It is all about being aware of what Arthritis exactly is and taking precautions at the right time that could be the best beginning to arrive at a successful solution.
Understanding Arthritis?
Experts at United Hospital, a dedicated Orthopedic Centre in Bangalore focusing on Arthritis care, explain that Arthritis is a medical condition involving swelling and tenderness of one or more joints. It may worsen with age and is a prevalent cause of discomfort among senior citizens
Types of Arthritis
Arthritis can affect individuals of any age, but the elderly are more vulnerable.
Some of the common forms of Arthritis are:
Osteoarthritis - It is a condition that affects joints in your Hands, Knees, Hips and Spine.
Psoriatic Arthritis - This a condition that develops in people due to a very challenging skin disease called Psoriasis.
Reactive Arthritis – This causes joint pain and swelling triggered by an infection in prominent parts of your body — most often your intestines, genitals or urinary tract.
Rheumatoid Arthritis – This is a chronic inflammatory disorder which can affect more than just joints including premier organs like lungs, heart, eyes and blood vessels.
Some of the other conditions faced notably by the elderly include Ankylosing Spondylitis.
Symptoms of Arthritis
The most common signs and symptoms of arthritis involve the joints. Hence, it is important to seek an expert opinion if you observe one or more of the following symptoms:
Pain in the joints.
Stiffness felt in the joints.
Swelling observed in or around the joints.
Redness observed in the joints.
Difficulty in moving.
Treatment for Arthritis
Arthritis, if untreated, can be a really painful thing to handle.
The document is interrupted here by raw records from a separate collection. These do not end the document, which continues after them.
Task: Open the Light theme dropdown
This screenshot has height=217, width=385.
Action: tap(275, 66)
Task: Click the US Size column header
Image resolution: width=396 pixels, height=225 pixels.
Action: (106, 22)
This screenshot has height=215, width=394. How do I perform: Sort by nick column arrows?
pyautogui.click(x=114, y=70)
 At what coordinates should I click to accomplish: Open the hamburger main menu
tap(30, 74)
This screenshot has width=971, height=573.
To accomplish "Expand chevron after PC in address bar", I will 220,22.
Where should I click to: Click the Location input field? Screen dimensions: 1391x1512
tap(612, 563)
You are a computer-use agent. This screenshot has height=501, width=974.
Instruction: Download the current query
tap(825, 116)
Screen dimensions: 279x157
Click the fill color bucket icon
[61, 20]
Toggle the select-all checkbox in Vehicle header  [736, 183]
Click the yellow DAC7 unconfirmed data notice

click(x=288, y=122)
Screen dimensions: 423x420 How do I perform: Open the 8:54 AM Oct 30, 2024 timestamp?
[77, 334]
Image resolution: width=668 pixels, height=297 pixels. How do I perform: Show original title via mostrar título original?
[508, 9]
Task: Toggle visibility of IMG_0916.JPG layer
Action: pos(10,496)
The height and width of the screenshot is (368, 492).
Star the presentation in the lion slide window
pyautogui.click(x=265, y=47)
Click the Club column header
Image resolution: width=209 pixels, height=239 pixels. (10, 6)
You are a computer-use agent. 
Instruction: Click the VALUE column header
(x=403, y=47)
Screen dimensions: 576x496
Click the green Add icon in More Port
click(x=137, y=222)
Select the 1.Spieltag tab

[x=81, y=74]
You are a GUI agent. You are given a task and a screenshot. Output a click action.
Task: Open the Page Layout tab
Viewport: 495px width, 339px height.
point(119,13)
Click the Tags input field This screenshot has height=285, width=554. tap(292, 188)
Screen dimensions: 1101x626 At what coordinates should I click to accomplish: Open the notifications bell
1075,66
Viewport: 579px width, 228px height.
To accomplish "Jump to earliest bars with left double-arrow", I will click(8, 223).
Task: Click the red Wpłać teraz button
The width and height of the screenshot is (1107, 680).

However, what really matters is the right type of medical attention at the right time and from the right source. Your treatment is based on how severe is your condition and can include:
Medications
Depending upon the type of Arthritis diagnosed, your medications may include:
Non-steroidal anti-inflammatory drugs.
Creams and Ointments.
Steroids
Physical therapies and exercises.
Surgical Interventions
In case you do not get any relief from the above medications your doctor might recommend surgical interventions to bring you back to your routine lifestyles in quick time. Some of the types of surgeries performed include,
Joint Repairs
Joint Replacements
Joint fusions
Let’s say Goodbye to Arthritis forever and welcome a painless life. For many of us, life may begin at 40, but so does Arthritis! Hence, if you are wondering as to, “Which is the Best Orthopaedic Clinic near me to treat Arthritis”? feel free to connect with United Hospital.
#Cardiac surgeon#Heart surgeon#Cardiothoracic surgeon#Cardiac surgery#Heart surgery#Cardiac surgical procedures#Open-heart surgery#Minimally invasive heart surgery#Coronary artery bypass graft (CABG)#Valve replacement surgery#Aortic surgery#Congenital heart defect surgery#Pediatric cardiac surgeon#Cardiac transplant surgeon#Cardiac care specialist#Cardiac surgery recovery#cardiology hospital near me#Bangalore best cardiologist#heart specialist hospital in Bangalore#best cardiology hospital in Bangalore#good heart hospital in Bangalore#best heart failure treatment hospitals in Bangalore
0 notes
Text
World's first fully robotic heart transplant performed
🔹A groundbreaking achievement in medical technology has been made at King Faisal Specialist Hospital and Research Centre in Riyadh, Saudi Arabia, where the world’s first fully robotic heart transplant was successfully performed. The operation, lasting about two and a half hours, was conducted on a 16-year-old patient suffering from end-stage heart failure, who specifically requested that his chest remain unopened during the procedure.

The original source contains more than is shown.